TEXT SHOWN:
*** Block opens ***

Fine-tune Llama 2 on Your Computer with QLoRa and TRL
On Guanaco and with the correct padding
Llama 2 is a state-of-the-art large language model (LLM) released by Meta.
In the paper presenting the model, Llama 2 demonstrates impressive capabilities on public benchmarks for various natural language generation and coding tasks.
Meta also released Chat versions of Llama 2. These chat models can be used as chatbots. They mimic OpenAI’s ChatGPT capabilities and can solve many problems with the right prompts.
Both versions of Llama 2 are currently available in different sizes: 7B, 13B, and 70B parameters. Note: A 34B parameter version is presented in the paper but has not been released yet.
The 7B and 13B models are especially interesting if you want to run Llama 2 on your computer. With recent advances in quantization, using GPTQ or QLoRa, you can fine-tune and run these models on consumer hardware.
I have written about Llama 2 and GPTQ here:
In this article, I go through all the steps to fine-tune Llama 2 with QLoRa on instruction datasets. I use Hugging Face’s TRL library which simplifies LLM fine-tuning with instruction datasets. After implementing this article, you will have your own Llama 2 chat model running on your computer.
Note: Llama 2 is distributed with a license allowing commercial use. However, note that you cannot use Llama 2 for improving another LLM that is not Llama 2 as explicitly stated in the license. I wrote about this limit of the license in this other article:
How to get Llama 2?
Note: If you already have access to Llama 2 on Hugging Face, you may skip this part.
You must register to get it from Meta. The form to get it is there. You should receive an email from Meta within one hour.
Then, since I’ll use Hugging Face Hub, you will also need to create a Hugging Face account. The email address you used to create this account must be the same email that you used to get the Llama 2 weights.
Then, go to a Llama 2 model card, and follow the instructions (you should be logged in to your account and you will see a checkbox to check and a button to click at the top of the model card). This step takes more time, but you should get access to Llama 2 on the Hugging Face hub within 1 day.
You will also need to create an access token from your Hugging Face account. Go to “settings” in your Hugging Face account and generate one.

*** Block closes ***

STUDY MATERIAL:

*** Block opens ***

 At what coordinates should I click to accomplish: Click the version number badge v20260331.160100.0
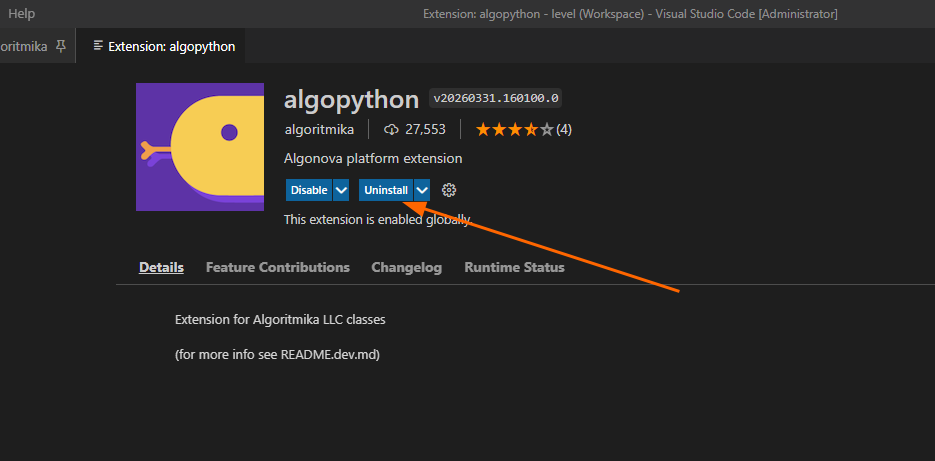(x=495, y=98)
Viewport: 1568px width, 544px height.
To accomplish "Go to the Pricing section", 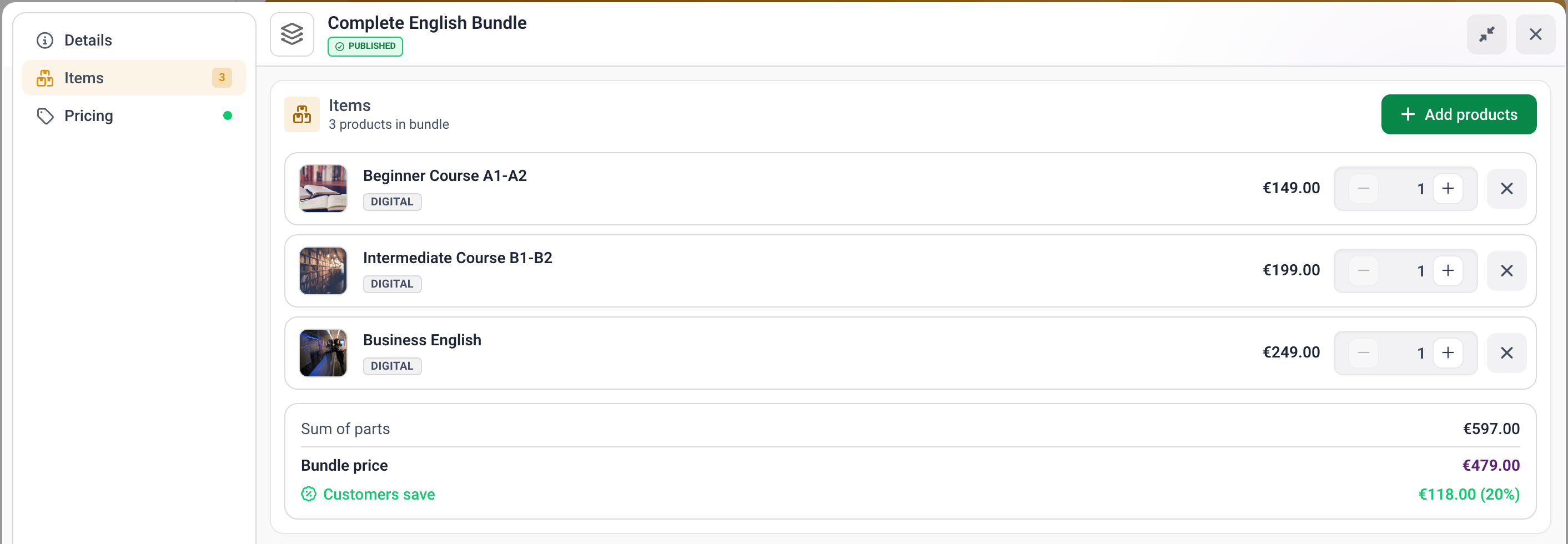I will click(x=134, y=115).
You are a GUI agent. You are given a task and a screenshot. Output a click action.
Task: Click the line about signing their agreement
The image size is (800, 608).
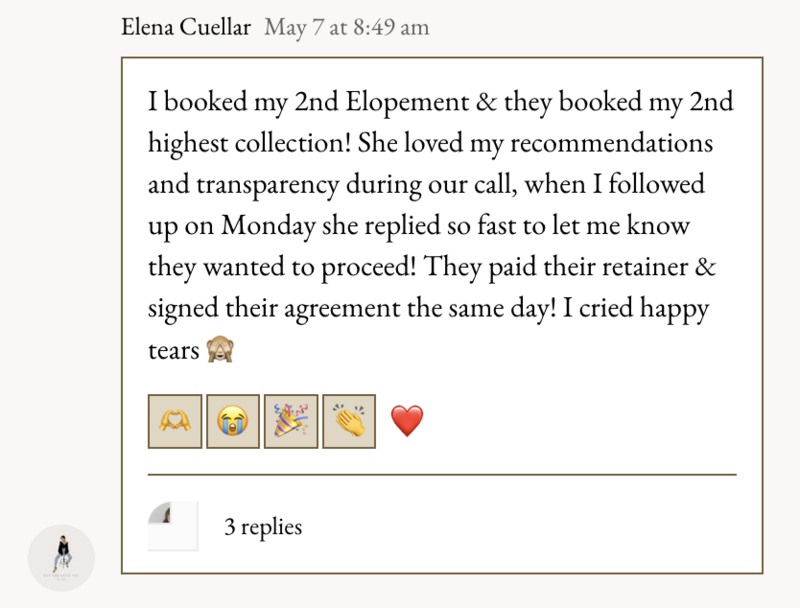[x=429, y=308]

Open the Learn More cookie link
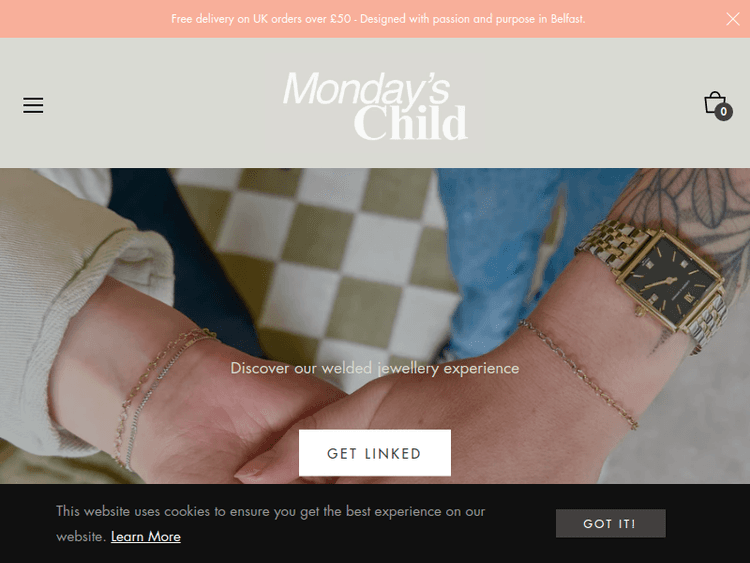(x=146, y=537)
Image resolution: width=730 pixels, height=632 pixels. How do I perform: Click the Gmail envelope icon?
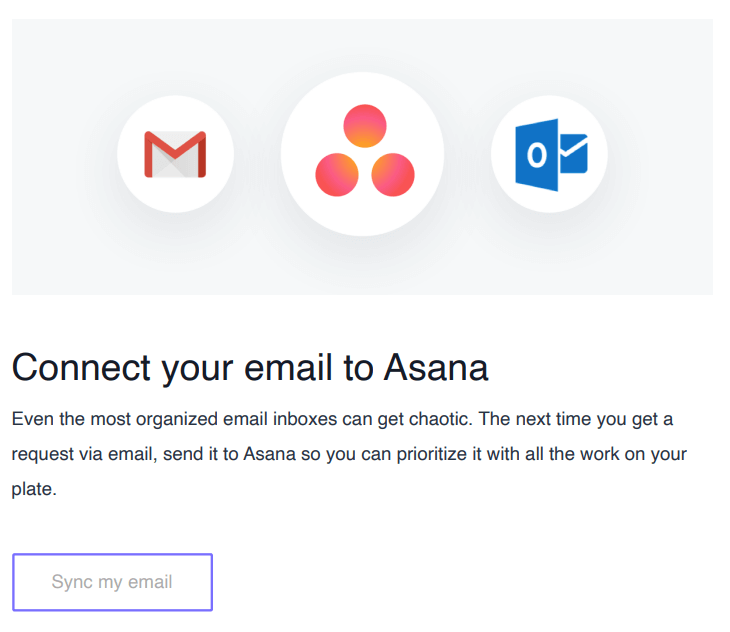175,155
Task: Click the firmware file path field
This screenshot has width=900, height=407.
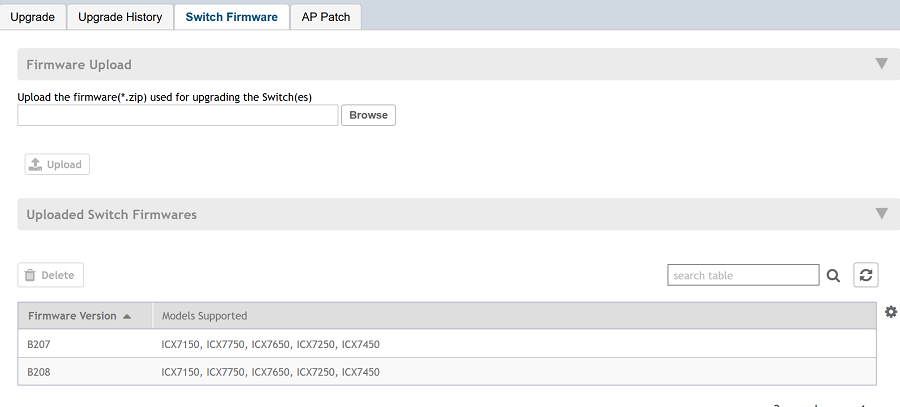Action: point(178,115)
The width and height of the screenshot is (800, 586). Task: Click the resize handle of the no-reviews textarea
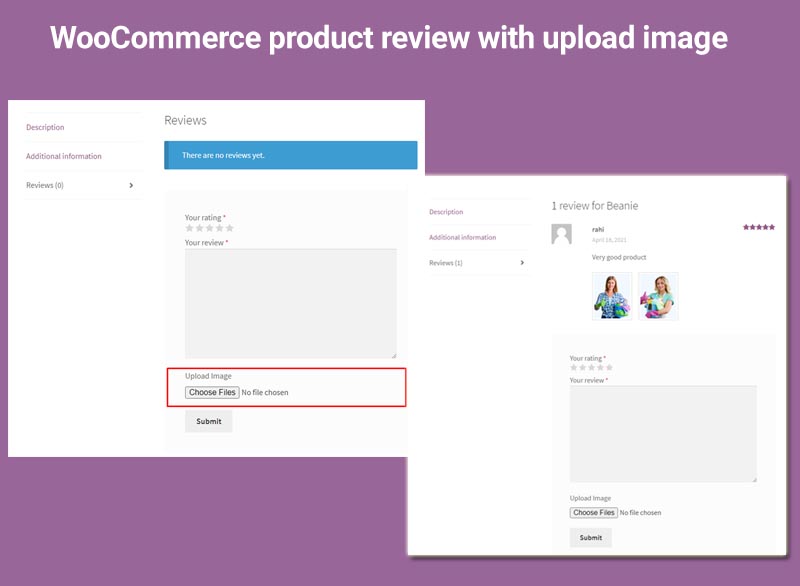point(393,354)
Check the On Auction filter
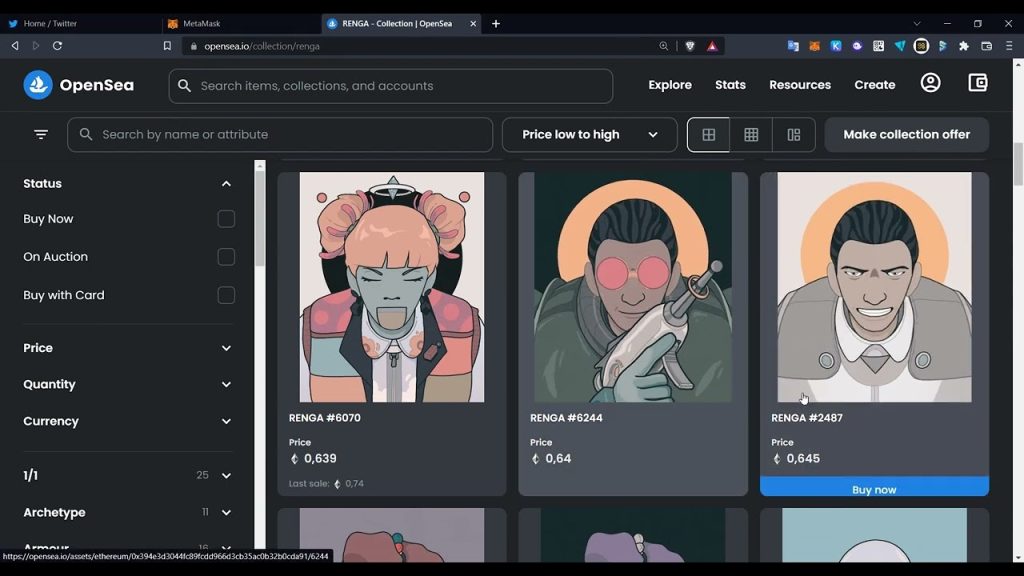The height and width of the screenshot is (576, 1024). pos(226,257)
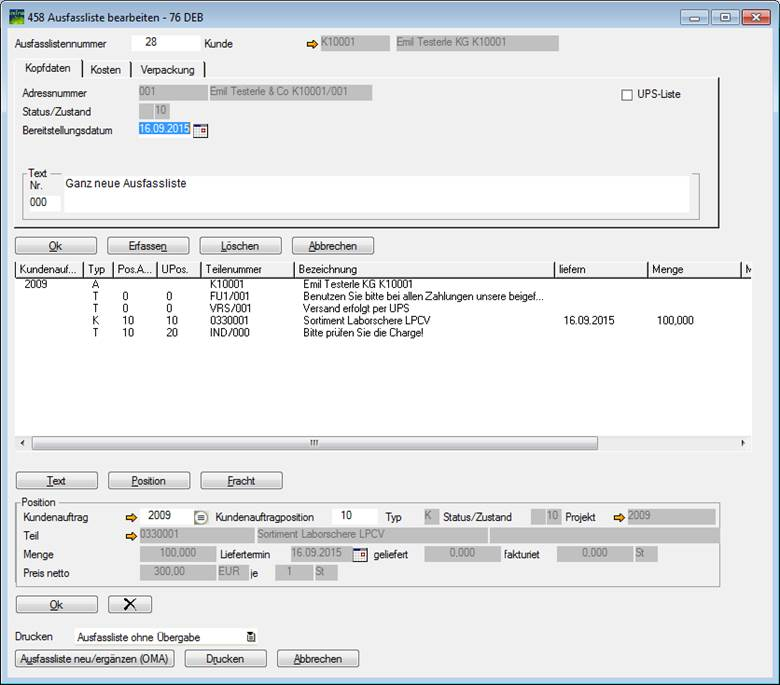Click the Projekt lookup arrow icon
Viewport: 780px width, 685px height.
point(619,517)
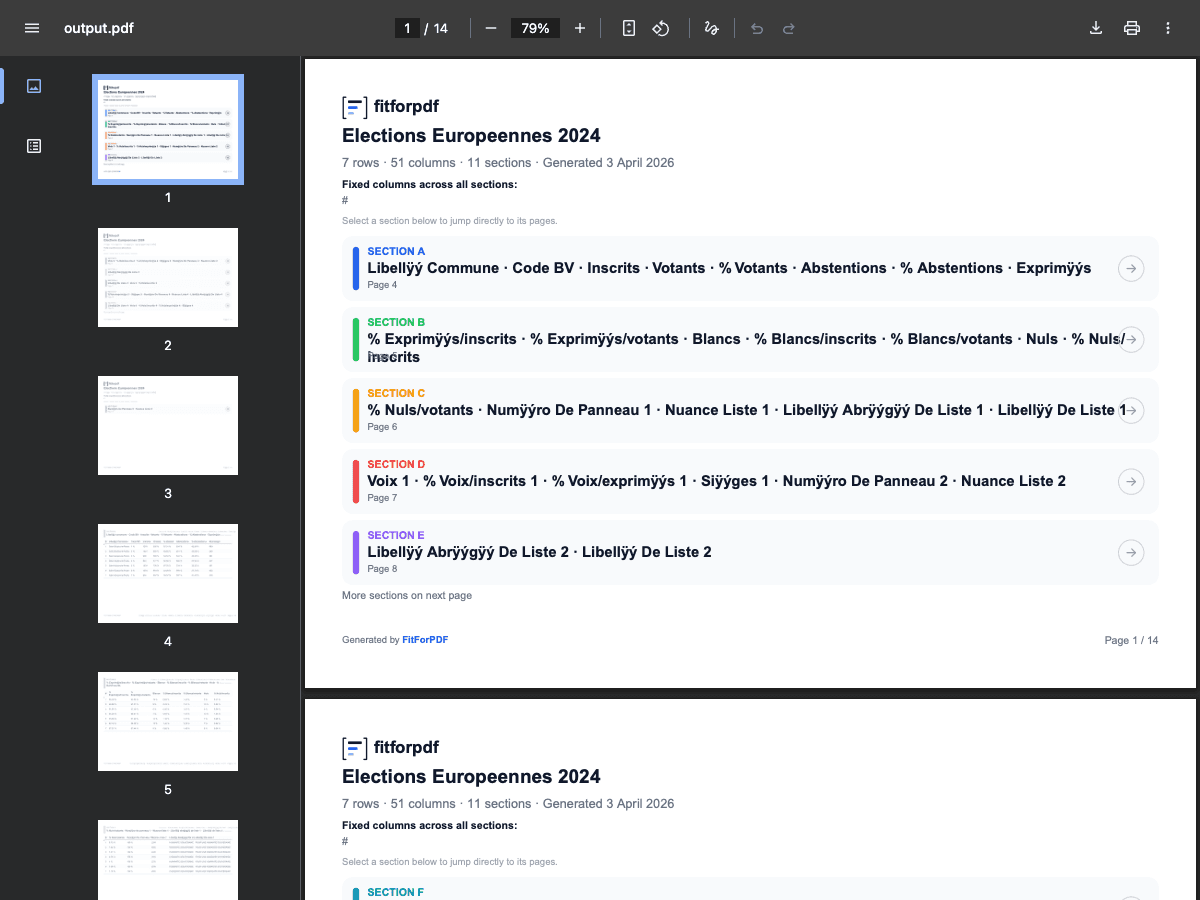
Task: Click the zoom percentage field
Action: (x=535, y=28)
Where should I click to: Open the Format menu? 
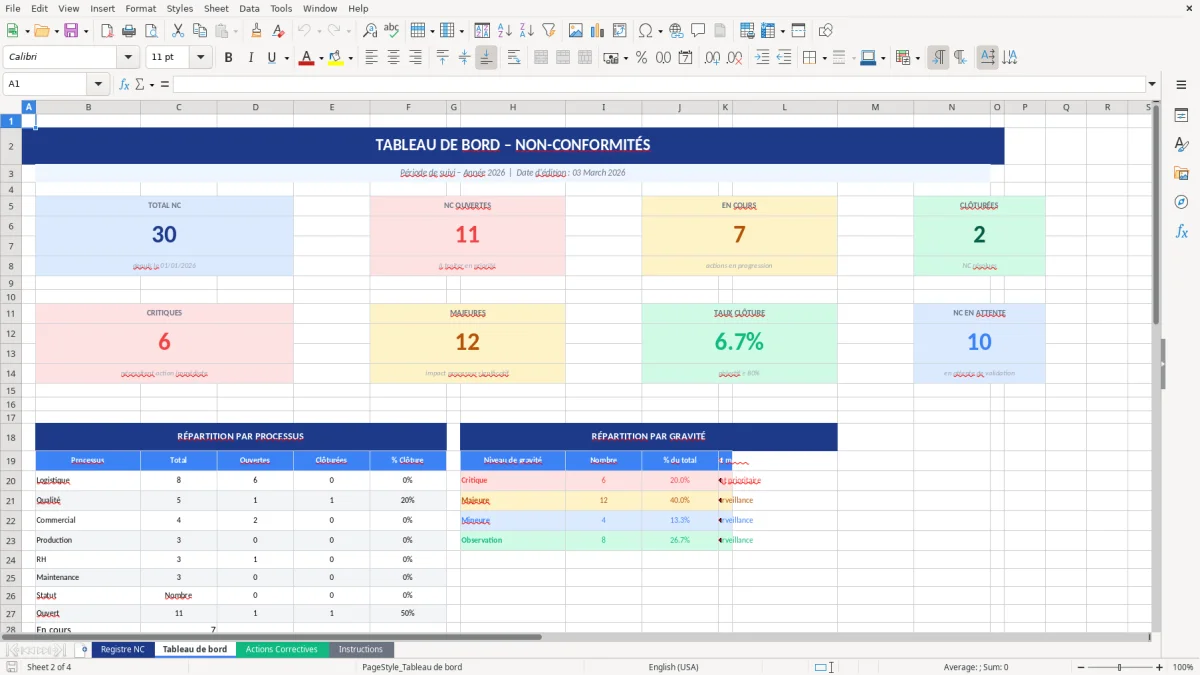click(x=140, y=8)
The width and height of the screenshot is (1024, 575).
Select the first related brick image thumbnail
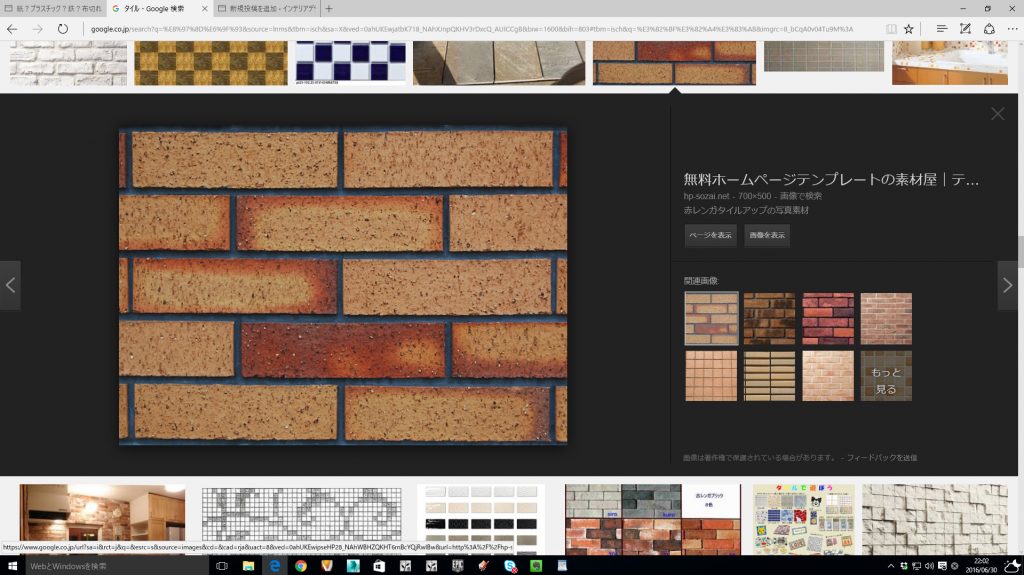711,318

*** Block closes ***

TASK INSTRUCTIONS:
List every parameter size that the Llama 2 fine-tuning article gives for Llama 2, and mark which one has not been released.

RESPONSE TO THE TASK:
- 7B
- 13B
- 70B
- 34B (presented in the paper but not released yet)